About this exercise:
The answer should be an exact repeat of the stretch of material below from the line containing "Click empty space" through the line containing "Task: Open the Calendar sidebar icon".

= Beginning of Section =

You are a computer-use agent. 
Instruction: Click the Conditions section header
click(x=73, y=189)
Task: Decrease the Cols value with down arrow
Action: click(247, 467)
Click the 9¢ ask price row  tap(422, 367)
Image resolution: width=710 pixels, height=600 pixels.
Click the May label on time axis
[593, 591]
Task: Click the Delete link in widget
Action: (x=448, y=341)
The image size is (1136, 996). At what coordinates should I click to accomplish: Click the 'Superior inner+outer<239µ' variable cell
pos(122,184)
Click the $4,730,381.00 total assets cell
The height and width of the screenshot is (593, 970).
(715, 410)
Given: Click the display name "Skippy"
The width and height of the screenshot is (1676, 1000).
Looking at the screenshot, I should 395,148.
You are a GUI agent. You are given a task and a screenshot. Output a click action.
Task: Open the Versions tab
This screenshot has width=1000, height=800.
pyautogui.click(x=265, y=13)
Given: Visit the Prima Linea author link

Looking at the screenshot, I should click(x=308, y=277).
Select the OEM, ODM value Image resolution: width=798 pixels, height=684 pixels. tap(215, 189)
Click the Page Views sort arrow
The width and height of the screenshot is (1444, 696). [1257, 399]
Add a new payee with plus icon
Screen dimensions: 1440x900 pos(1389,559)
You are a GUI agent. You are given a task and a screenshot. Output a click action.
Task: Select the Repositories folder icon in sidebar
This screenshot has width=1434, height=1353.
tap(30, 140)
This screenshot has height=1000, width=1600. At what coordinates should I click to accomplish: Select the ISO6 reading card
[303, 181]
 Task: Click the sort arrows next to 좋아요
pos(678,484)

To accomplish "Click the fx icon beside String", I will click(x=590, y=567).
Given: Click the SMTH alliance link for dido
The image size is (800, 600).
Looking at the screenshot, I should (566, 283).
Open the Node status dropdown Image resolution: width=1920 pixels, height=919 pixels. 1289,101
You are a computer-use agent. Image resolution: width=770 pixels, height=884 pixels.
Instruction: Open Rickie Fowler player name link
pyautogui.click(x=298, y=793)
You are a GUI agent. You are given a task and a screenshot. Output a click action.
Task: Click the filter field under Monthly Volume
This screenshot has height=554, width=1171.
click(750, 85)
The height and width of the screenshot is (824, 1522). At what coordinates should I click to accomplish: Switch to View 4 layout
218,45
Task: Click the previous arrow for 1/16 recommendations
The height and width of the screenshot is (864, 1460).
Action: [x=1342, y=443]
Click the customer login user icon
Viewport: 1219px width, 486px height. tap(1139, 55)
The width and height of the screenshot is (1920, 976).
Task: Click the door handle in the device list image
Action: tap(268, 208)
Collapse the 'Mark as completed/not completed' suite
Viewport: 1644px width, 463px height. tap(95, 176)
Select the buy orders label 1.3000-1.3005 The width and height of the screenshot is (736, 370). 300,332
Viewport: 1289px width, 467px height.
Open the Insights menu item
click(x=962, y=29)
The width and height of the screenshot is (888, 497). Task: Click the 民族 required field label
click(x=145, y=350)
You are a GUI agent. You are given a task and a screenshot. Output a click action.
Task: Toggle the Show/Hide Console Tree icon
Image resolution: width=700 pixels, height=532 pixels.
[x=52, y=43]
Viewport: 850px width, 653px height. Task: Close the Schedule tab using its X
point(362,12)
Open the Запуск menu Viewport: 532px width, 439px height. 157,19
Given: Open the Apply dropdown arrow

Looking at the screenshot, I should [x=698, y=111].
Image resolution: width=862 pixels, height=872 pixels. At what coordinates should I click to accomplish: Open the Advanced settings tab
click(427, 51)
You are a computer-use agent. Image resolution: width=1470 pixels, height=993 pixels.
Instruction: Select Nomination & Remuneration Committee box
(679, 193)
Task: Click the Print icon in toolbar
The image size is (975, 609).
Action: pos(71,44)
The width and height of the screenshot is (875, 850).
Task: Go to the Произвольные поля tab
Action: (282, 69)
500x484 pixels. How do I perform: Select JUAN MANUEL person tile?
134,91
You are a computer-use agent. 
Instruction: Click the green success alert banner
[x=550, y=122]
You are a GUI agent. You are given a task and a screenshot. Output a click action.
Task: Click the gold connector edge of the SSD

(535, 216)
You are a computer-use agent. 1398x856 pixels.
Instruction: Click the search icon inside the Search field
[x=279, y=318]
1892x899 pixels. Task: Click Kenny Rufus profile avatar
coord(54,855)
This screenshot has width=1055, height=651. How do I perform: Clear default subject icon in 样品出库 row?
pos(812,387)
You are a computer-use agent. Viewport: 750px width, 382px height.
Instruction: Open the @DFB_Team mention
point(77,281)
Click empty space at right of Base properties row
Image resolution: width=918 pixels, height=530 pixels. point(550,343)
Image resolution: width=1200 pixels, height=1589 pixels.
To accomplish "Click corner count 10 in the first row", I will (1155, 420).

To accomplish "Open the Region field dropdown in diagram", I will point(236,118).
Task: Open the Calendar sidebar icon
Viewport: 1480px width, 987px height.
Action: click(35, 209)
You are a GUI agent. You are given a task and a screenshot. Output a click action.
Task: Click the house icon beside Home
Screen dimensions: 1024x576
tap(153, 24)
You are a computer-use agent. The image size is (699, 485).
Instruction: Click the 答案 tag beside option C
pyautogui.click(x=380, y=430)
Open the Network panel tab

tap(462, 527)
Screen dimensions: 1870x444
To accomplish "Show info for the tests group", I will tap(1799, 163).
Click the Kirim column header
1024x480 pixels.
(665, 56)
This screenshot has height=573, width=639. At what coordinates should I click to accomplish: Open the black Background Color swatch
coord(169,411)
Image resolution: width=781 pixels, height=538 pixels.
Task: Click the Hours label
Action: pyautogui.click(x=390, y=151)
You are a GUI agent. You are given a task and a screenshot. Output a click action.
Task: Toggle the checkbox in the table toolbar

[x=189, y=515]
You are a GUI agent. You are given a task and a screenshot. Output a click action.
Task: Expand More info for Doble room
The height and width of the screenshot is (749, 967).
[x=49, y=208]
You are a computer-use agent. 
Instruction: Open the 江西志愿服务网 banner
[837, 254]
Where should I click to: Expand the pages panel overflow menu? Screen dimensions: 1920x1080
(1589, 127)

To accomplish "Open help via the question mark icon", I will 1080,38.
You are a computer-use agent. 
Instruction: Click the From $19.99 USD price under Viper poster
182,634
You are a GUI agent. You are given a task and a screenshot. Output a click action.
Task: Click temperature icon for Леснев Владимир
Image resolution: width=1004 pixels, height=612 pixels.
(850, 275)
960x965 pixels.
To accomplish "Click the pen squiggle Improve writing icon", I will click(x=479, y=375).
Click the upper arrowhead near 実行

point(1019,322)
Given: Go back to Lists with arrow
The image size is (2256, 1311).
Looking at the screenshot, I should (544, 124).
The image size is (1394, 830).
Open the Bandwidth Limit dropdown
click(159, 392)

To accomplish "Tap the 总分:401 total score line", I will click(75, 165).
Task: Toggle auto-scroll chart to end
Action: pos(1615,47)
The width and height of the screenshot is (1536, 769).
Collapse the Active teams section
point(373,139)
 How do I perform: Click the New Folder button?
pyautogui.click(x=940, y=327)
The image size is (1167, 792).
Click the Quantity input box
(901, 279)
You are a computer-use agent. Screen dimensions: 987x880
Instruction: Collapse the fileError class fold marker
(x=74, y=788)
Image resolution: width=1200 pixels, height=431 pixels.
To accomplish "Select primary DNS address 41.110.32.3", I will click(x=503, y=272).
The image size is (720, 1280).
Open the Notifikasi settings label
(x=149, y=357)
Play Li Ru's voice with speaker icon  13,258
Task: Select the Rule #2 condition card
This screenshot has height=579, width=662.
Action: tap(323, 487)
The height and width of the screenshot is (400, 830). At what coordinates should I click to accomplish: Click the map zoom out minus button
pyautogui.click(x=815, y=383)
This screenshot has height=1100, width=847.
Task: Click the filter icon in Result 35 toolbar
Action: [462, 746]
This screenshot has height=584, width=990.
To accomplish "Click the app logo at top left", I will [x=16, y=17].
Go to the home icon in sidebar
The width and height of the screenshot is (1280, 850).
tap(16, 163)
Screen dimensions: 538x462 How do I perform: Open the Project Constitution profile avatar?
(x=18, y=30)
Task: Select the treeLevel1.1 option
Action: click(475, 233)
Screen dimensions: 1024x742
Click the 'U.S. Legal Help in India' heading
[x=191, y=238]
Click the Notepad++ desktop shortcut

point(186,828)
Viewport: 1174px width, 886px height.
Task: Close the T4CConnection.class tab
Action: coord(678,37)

= End of Section =

Result of this exercise:
Click empty space at right of Base properties row
Image resolution: width=918 pixels, height=530 pixels. point(550,343)
Image resolution: width=1200 pixels, height=1589 pixels.
To accomplish "Click corner count 10 in the first row", I will (1155, 420).

To accomplish "Open the Region field dropdown in diagram", I will point(236,118).
Task: Open the Calendar sidebar icon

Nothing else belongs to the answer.